Graylog UI stops responding after a while

Hi,

we have been running one Graylog server about a year, but recently UI stopped responding. Server is Ubuntu 18 running Graylog version 3.1.2. Server has two network interfaces. Environment has also proxy.

What happens is that Graylog server works normally max few minutes after service is started and then UI stops responding. Nothing special appears in the logs before or after UI hangs. Logs are collected without problem all the time. If you restart graylog-server service then it will respond again some minutes, which should exclude that problem is caused by proxy or some other external factor.

After UI stops responding, existing connections are ending up to CLOSE_WAIT state when taking a look with netstat. After hanging the UI, wget from localhost will show:

wget http://x.x.x.x:9000

Connecting to x.x.x.x:9000… connected.
HTTP request sent, awaiting response…

Any tips what could cause the problem or how to further debug?

We know the situation on an older version, seems to be running out of memory.

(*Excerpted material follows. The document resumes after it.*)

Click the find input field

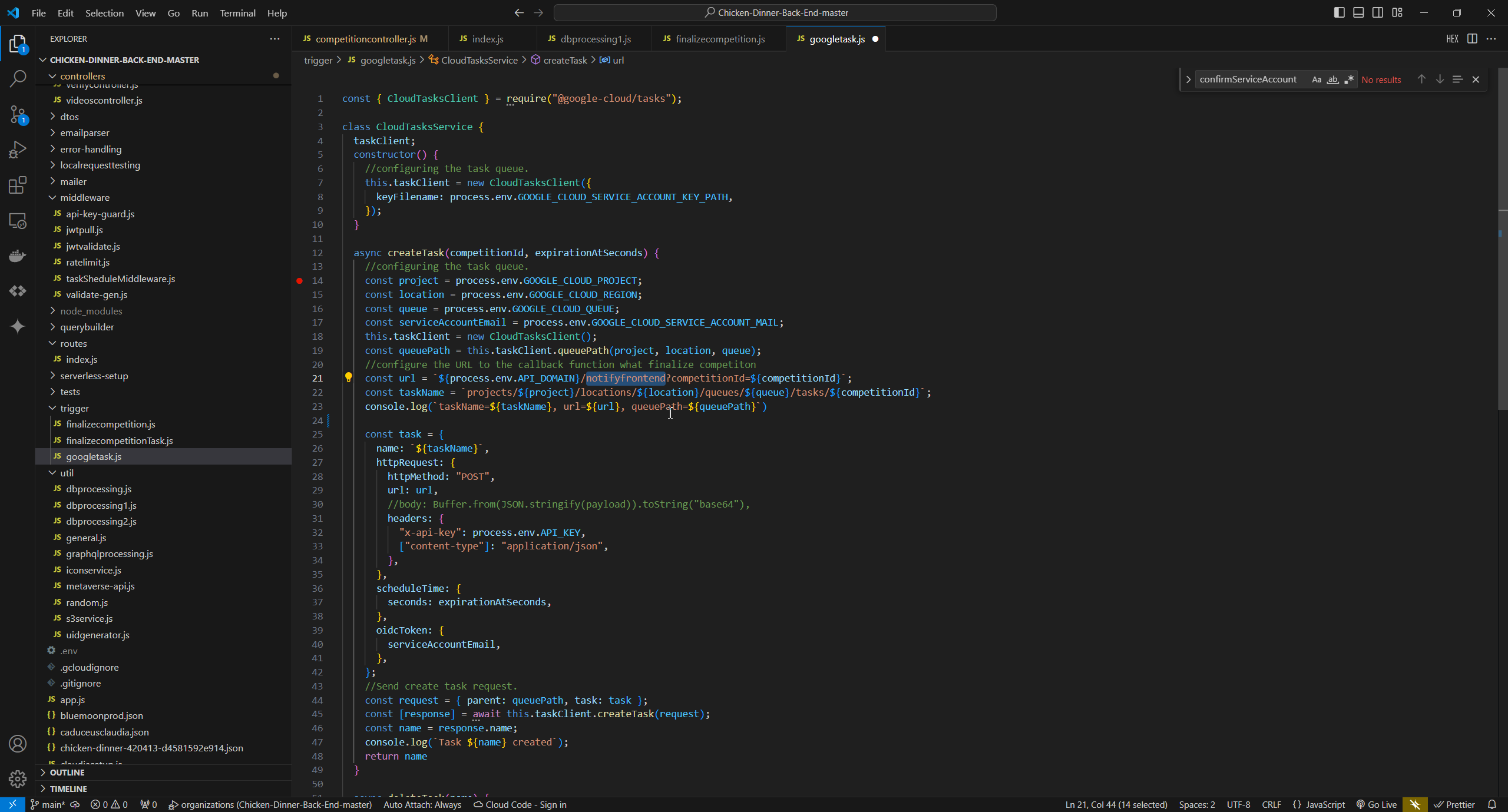[x=1249, y=79]
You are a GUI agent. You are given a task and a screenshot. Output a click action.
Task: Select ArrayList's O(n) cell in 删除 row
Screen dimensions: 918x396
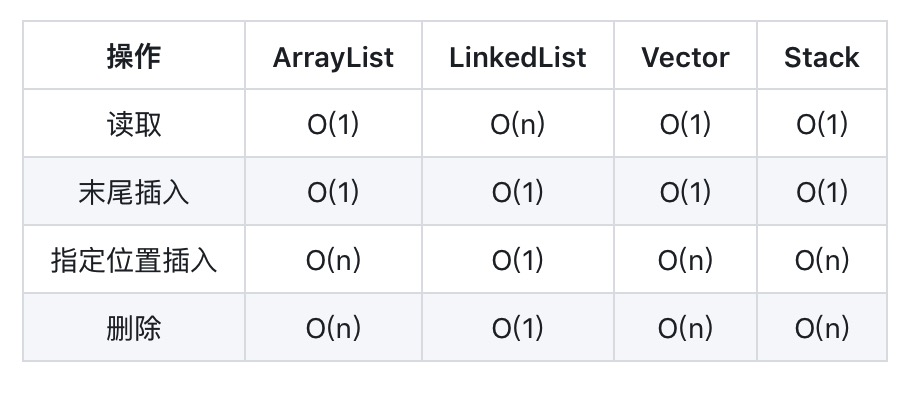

Check it with top or htop.
Memory for the server can be set here: /etc/sysconfig/graylog-server

Other option is the arp cache that is flushed bij default after 300 sec.

Thanks for the tips, Arie. I increased max memory from 1gb to 4gb in /etc/default/graylog-server (-Xmx4g), but still same effect.

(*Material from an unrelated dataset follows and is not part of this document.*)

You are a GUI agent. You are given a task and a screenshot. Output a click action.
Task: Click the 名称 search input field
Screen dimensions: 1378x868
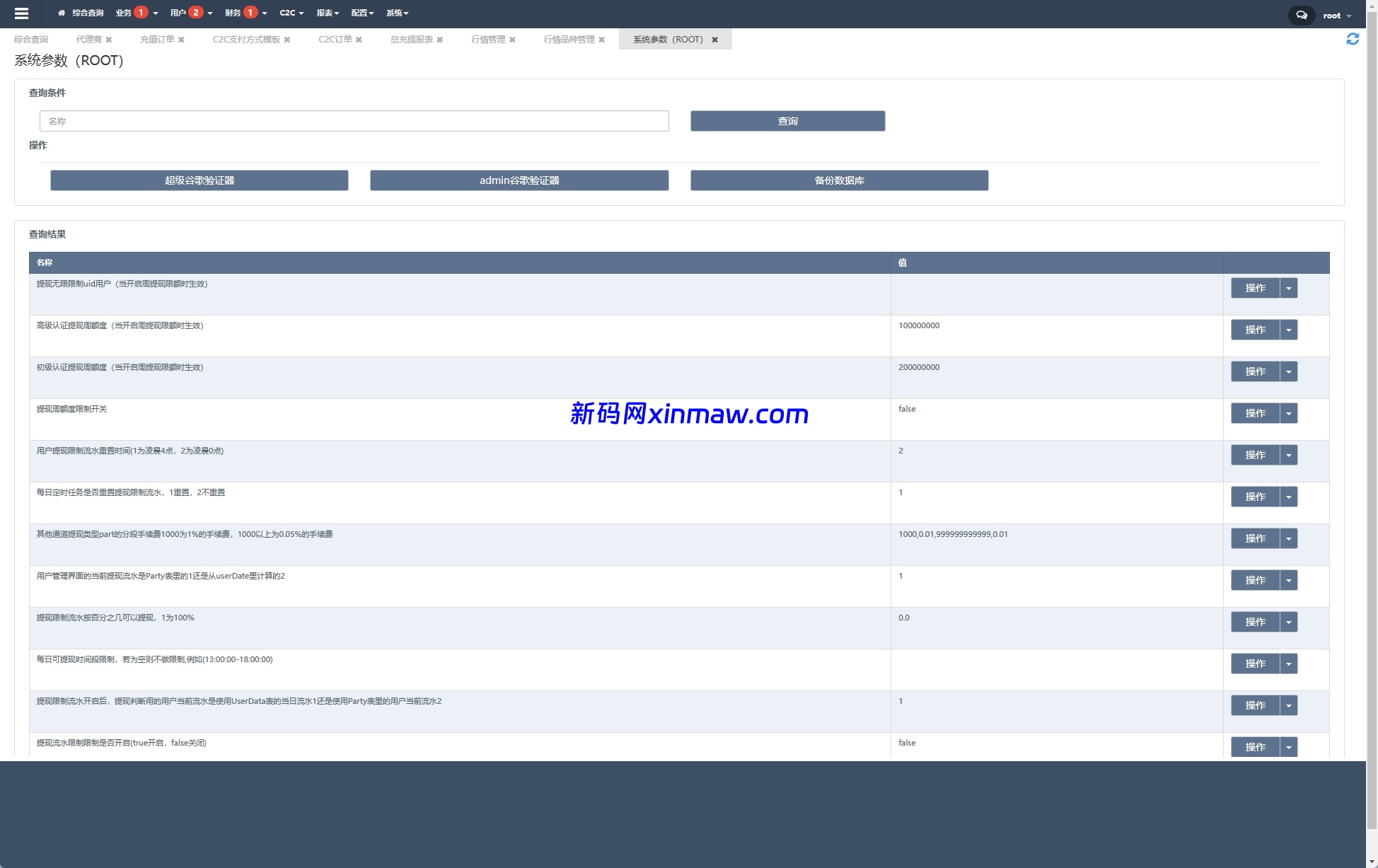click(x=354, y=121)
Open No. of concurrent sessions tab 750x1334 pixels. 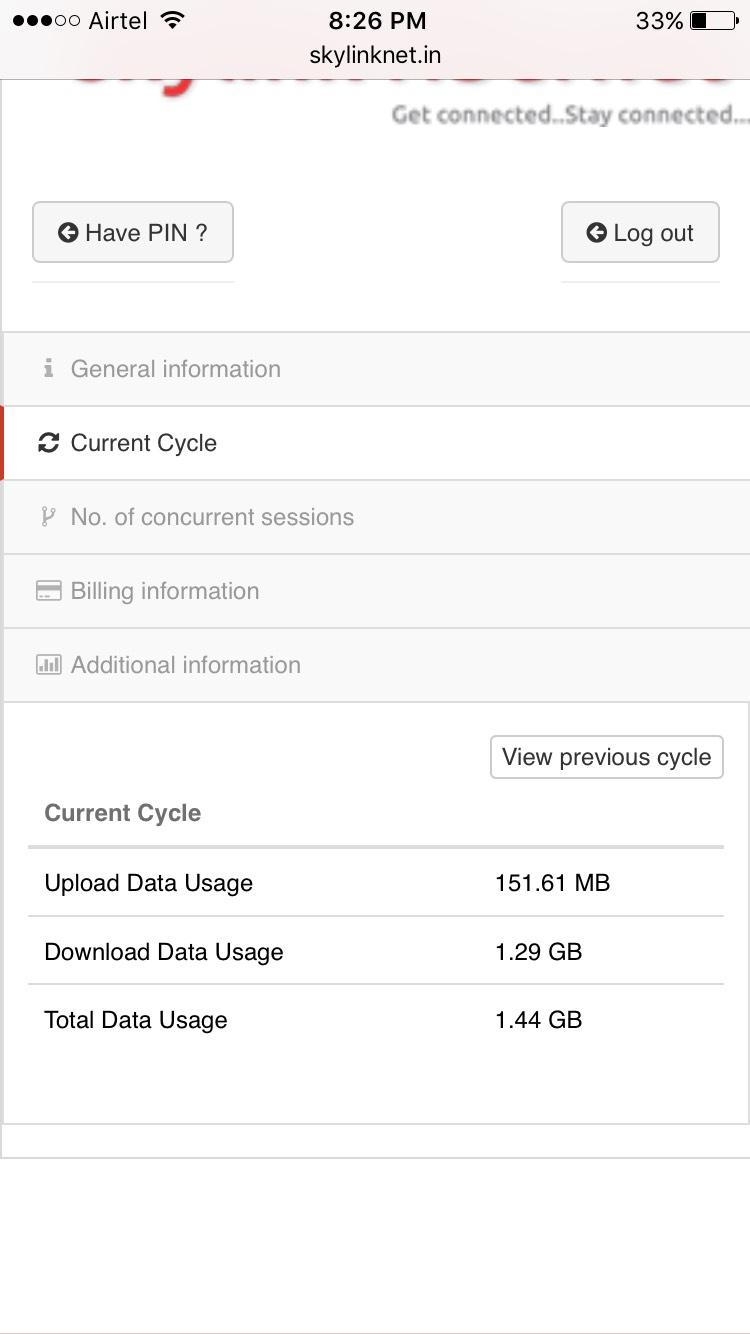[212, 517]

Does Graylog have it’s own arp cache? I checked the Ubuntu arp cache and it seems to contain valid entries.

It does not has it’s own cache, and 4GB is not what is needed for graylog. Here it’s at 2 GB.

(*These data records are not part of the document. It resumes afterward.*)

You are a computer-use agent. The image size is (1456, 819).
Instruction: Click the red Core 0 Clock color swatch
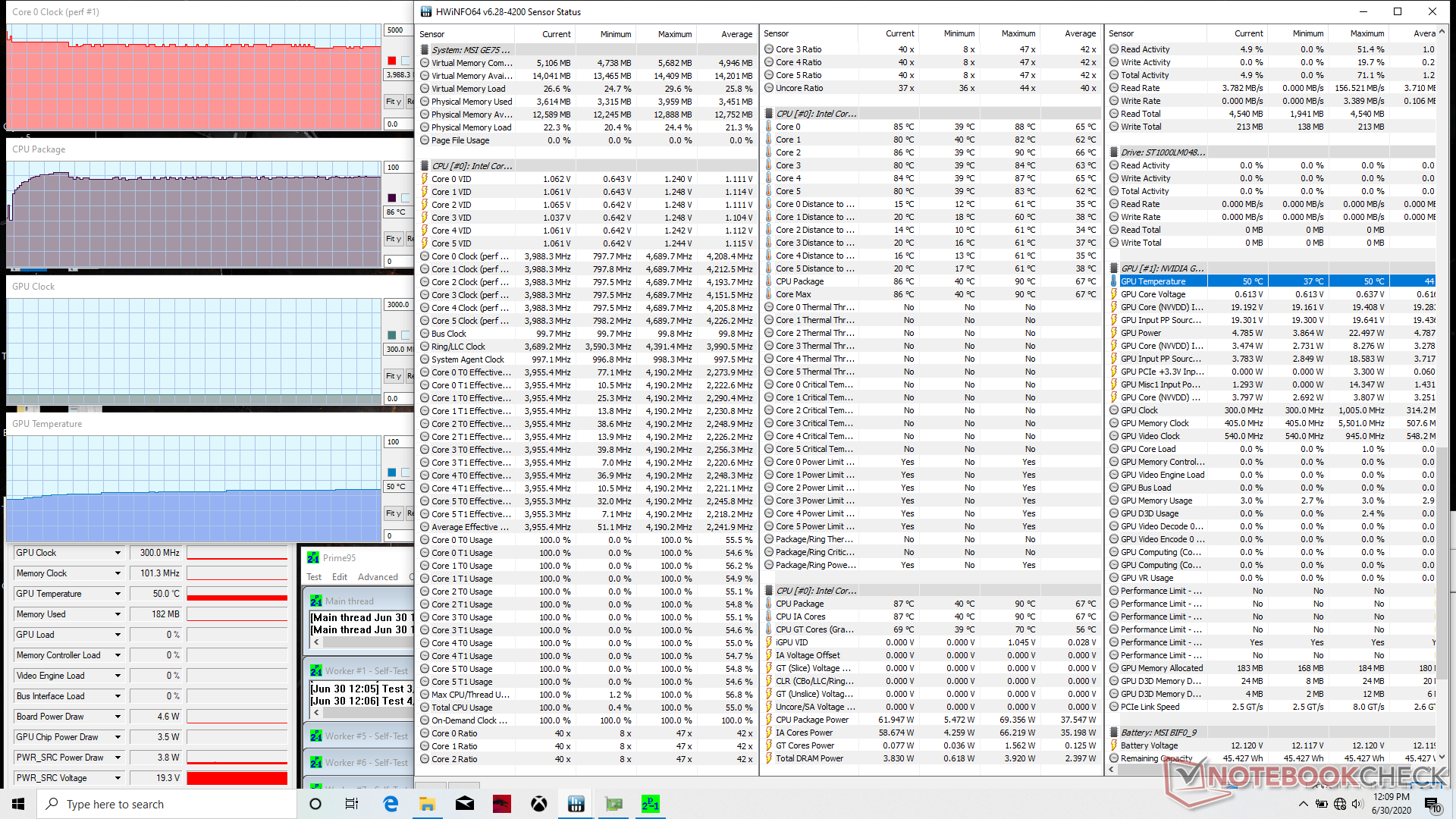(x=392, y=61)
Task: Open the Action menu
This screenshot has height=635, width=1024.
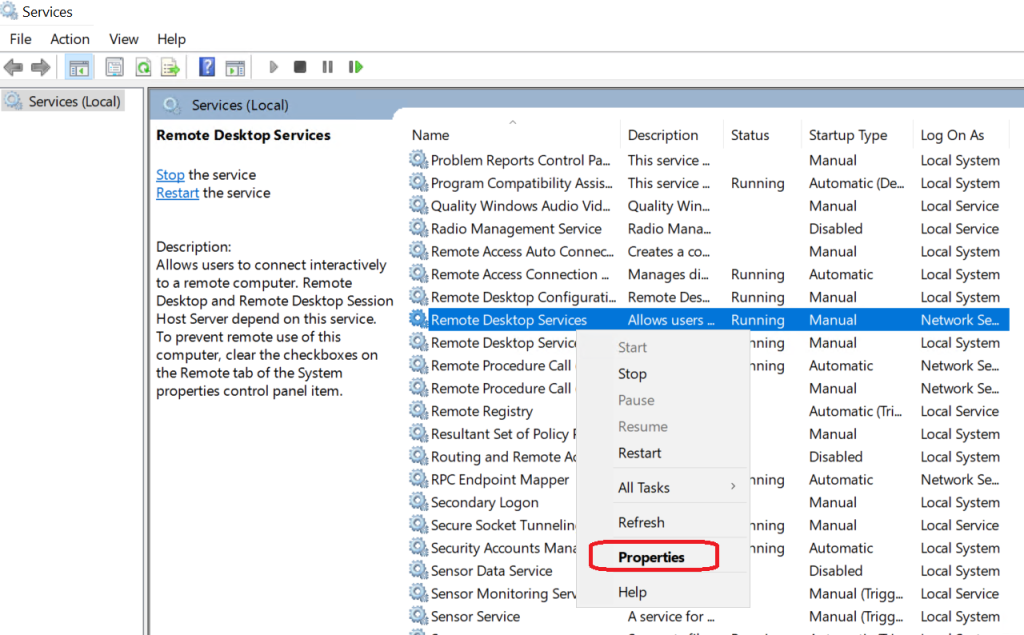Action: point(69,39)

Strange behavior, your problem seams to be network related. Anything in syslog or the graylog log?

Try clearing your dns cache;
sudo systemd-resolve - -flush-caches
and look at the stats; sudo system-resolve - -statistics

and try to connect

Try clearing your arp cache:
service nscd restart

and try to connect

Can you connect locally to the site with curl http://X.X.X.X:9000

Flushing caches did not help and stats show that they really were flushed. Logs have no indication of relevant errors or warnings. This really is a strange problem as we have also other systems running on same server (different ports) they are working fine. Therefore, problem is somehow related to Graylog, but haven’t been able to figure out how.

@rnh
Hello,

By chance were there any updates applied to your GL Server before this happened?

Are you running apache or Nginx?
Sometime after restarting the proxy service it seams to clean thing up, just an idea.

Hello

By chance were there any updates applied to your GL Server before this happened?

We have just installed standard Ubuntu server updates. Even Graylog server has not been updated. We needed to remove IPv6 support from host (in /etc/sysctl.conf), but they have been restored. I thing we noticed was that some update had messed up /etc/hosts file so that 127.0.0.1 was set to server name, not to localhost. There was no entry for localhost. We modified it back (127.0.0.1 localhost and other IP addresses actual server name). And caches have been flushed since, so naming should be fine.

Are you running apache or Nginx?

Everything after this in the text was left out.